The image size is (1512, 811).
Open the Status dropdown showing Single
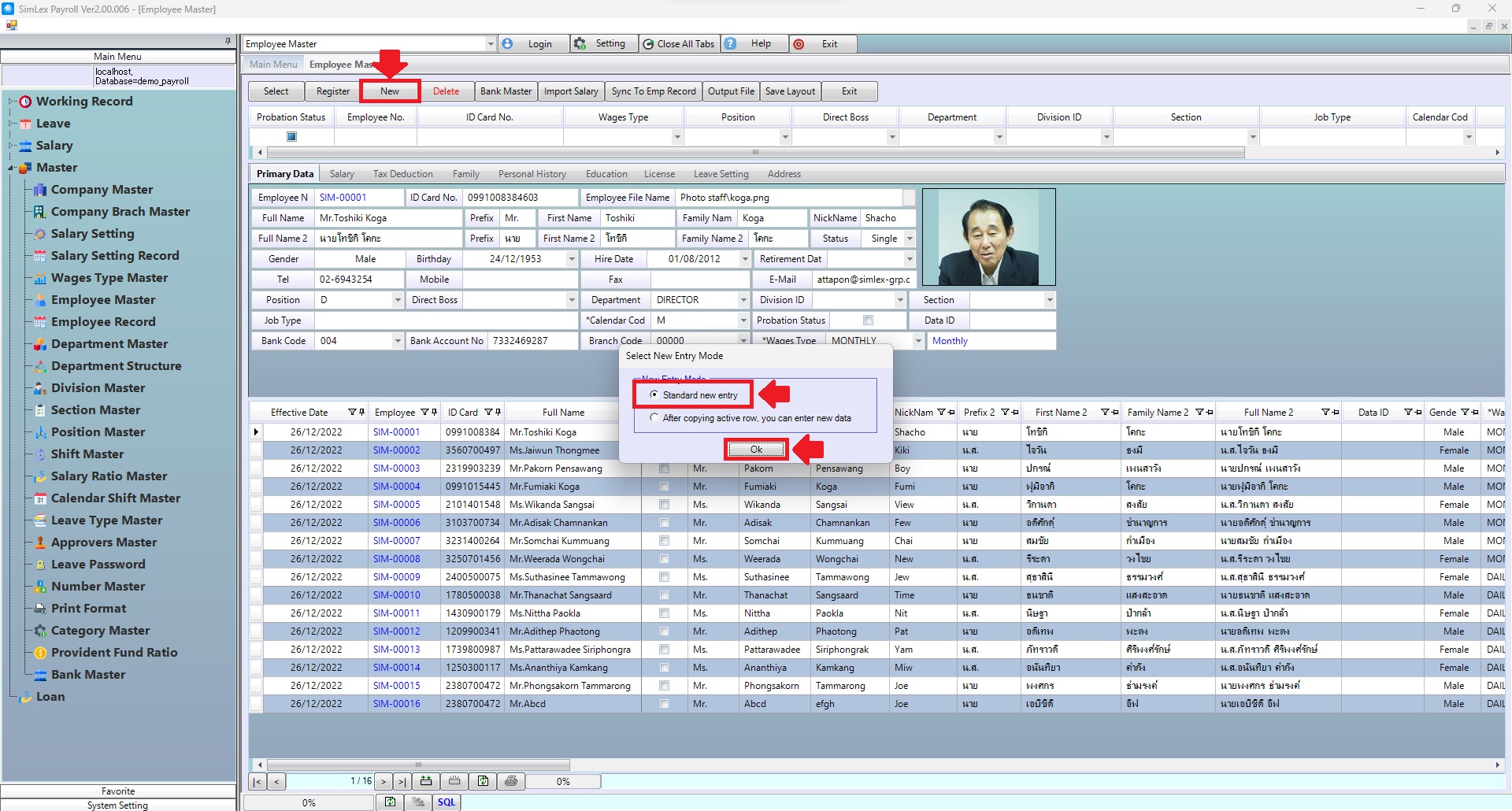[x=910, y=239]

...

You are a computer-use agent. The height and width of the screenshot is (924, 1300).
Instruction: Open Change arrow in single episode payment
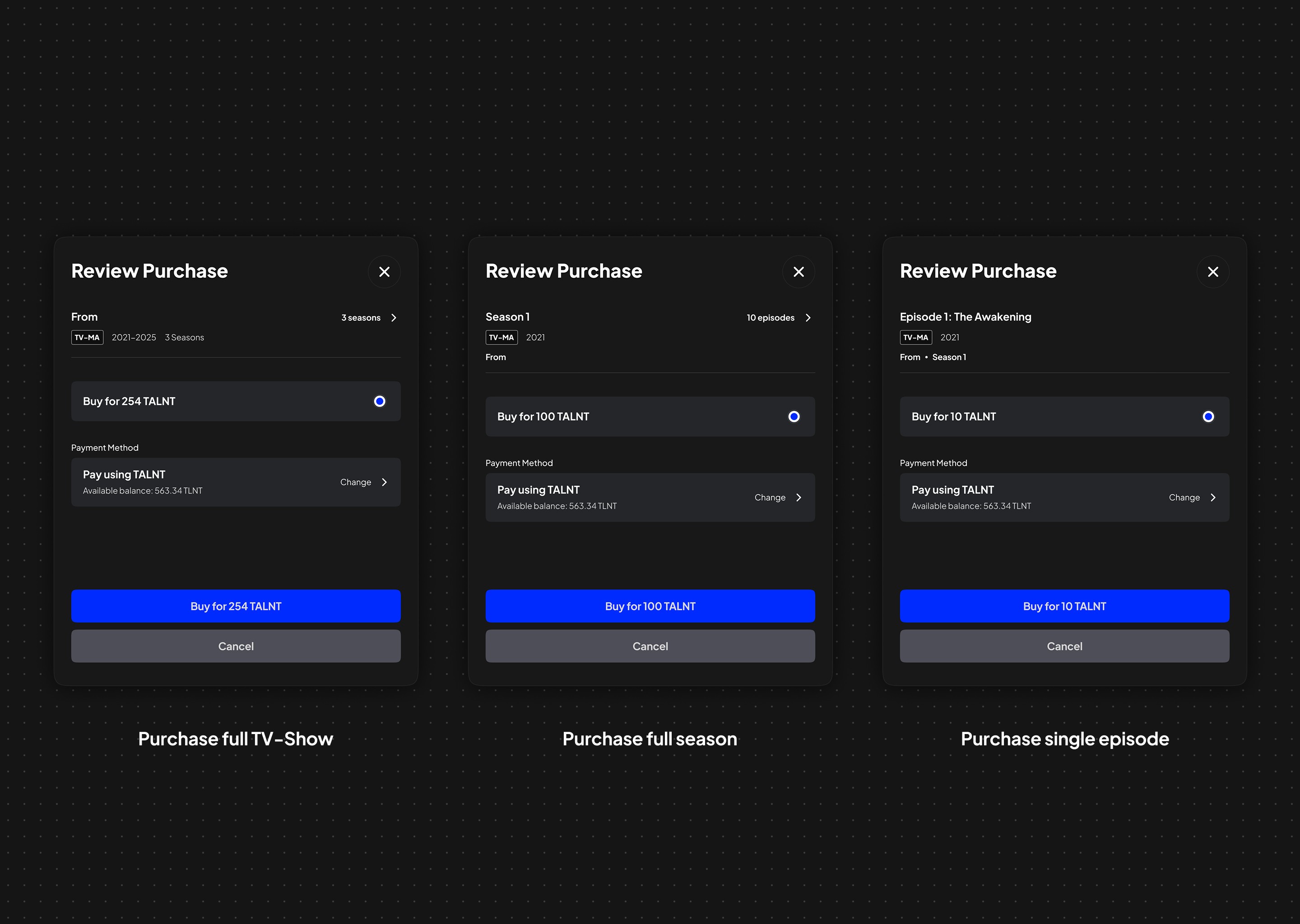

**GIVEN TASK**:
Rewrite the rows from the line with "The image size is (1512, 811)." up to and including the line with "[x=910, y=239]" as a Markdown table with the columns No. and Line, numbering each line and omitting blank lines. Leave the pictures out of the table.

**EXPECTED ANSWER**:
| No. | Line |
|---|---|
| 1 | The image size is (1512, 811). |
| 2 | Open the Status dropdown showing Single |
| 3 | [x=910, y=239] |